Copy out word for word the passage on when an appellate court may disturb a trial court's findings of fact, from its first sentence to its last.

-- START Text segment --

An appellate court should not ordinarily substitute its own views of fact for those of the trial court. See: Ebba v. Ogodo (1974) 1 SCNLR 372; Balogun v. Agboola (1974) 1 All NLR (pt. 2) 66. Ascription of probative value to the evidence of witnesses is pre-eminently the business of the trial court which saw and heard the witnesses. An appeal court will not lightly interfere with same unless for compelling reasons. But where evidence has nothing to do with the demeanour of witnesses or relates to interpretation to be placed on documents tendered before the court, an appellate court will be in a good position to act accordingly. See: Ebba v. Ogodo (supra); Ogbechie Onochie (1998) 1 NWLR (Pt.470) 370. An appellate court will not interfere with findings of fact except where wrongly applied to the circumstance of the case or vital documents tendered were jettisoned or conclusion arrived at was patently perverse or wrong, See: Nwosu v. Board of Customs & Excise (1988) 5 NWLR (Pt. 93) 225; Nneji v. Chukwu (1996) 10 NWLR (pt. 378) 265. And where there is conflict in the evidence of witnesses, documentary evidence will serve as a hanger on which the truth shall be resolved. Documents tendered as exhibits are very vital as they do not embark on falsehood like some mortal beings. See: Olujinle v. Adeagbo (1988) 2 NWLR (Pt.75) 238.

-- END Text segment --
-- START Provided material --

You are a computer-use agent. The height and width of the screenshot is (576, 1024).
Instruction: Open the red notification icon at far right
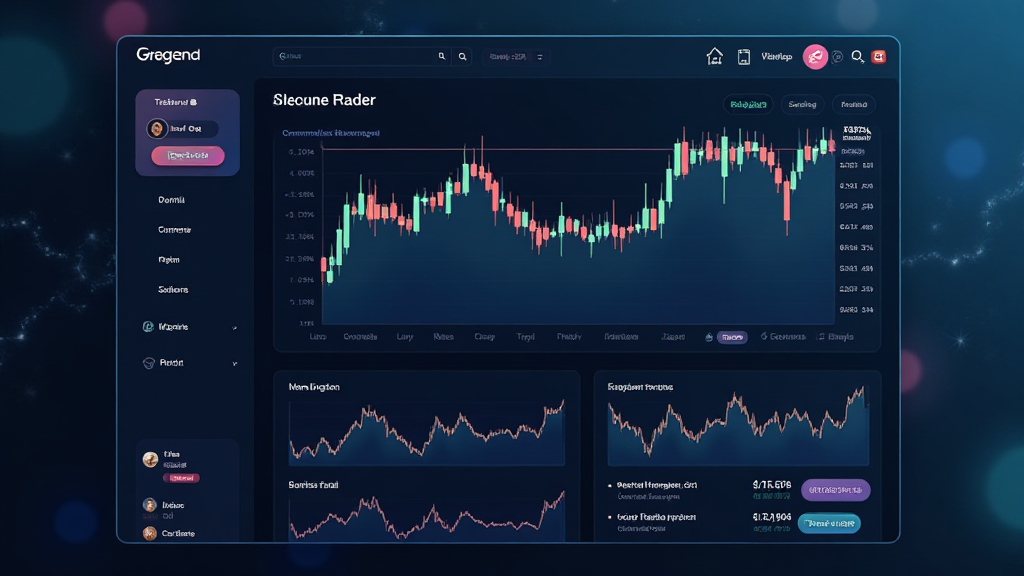pyautogui.click(x=879, y=57)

-- END Provided material --

Output:
An appellate court should not ordinarily substitute its own views of fact for those of the trial court. See: Ebba v. Ogodo (1974) 1 SCNLR 372; Balogun v. Agboola (1974) 1 All NLR (pt. 2) 66. Ascription of probative value to the evidence of witnesses is pre-eminently the business of the trial court which saw and heard the witnesses. An appeal court will not lightly interfere with same unless for compelling reasons. But where evidence has nothing to do with the demeanour of witnesses or relates to interpretation to be placed on documents tendered before the court, an appellate court will be in a good position to act accordingly. See: Ebba v. Ogodo (supra); Ogbechie Onochie (1998) 1 NWLR (Pt.470) 370. An appellate court will not interfere with findings of fact except where wrongly applied to the circumstance of the case or vital documents tendered were jettisoned or conclusion arrived at was patently perverse or wrong, See: Nwosu v. Board of Customs & Excise (1988) 5 NWLR (Pt. 93) 225; Nneji v. Chukwu (1996) 10 NWLR (pt. 378) 265. And where there is conflict in the evidence of witnesses, documentary evidence will serve as a hanger on which the truth shall be resolved. Documents tendered as exhibits are very vital as they do not embark on falsehood like some mortal beings. See: Olujinle v. Adeagbo (1988) 2 NWLR (Pt.75) 238.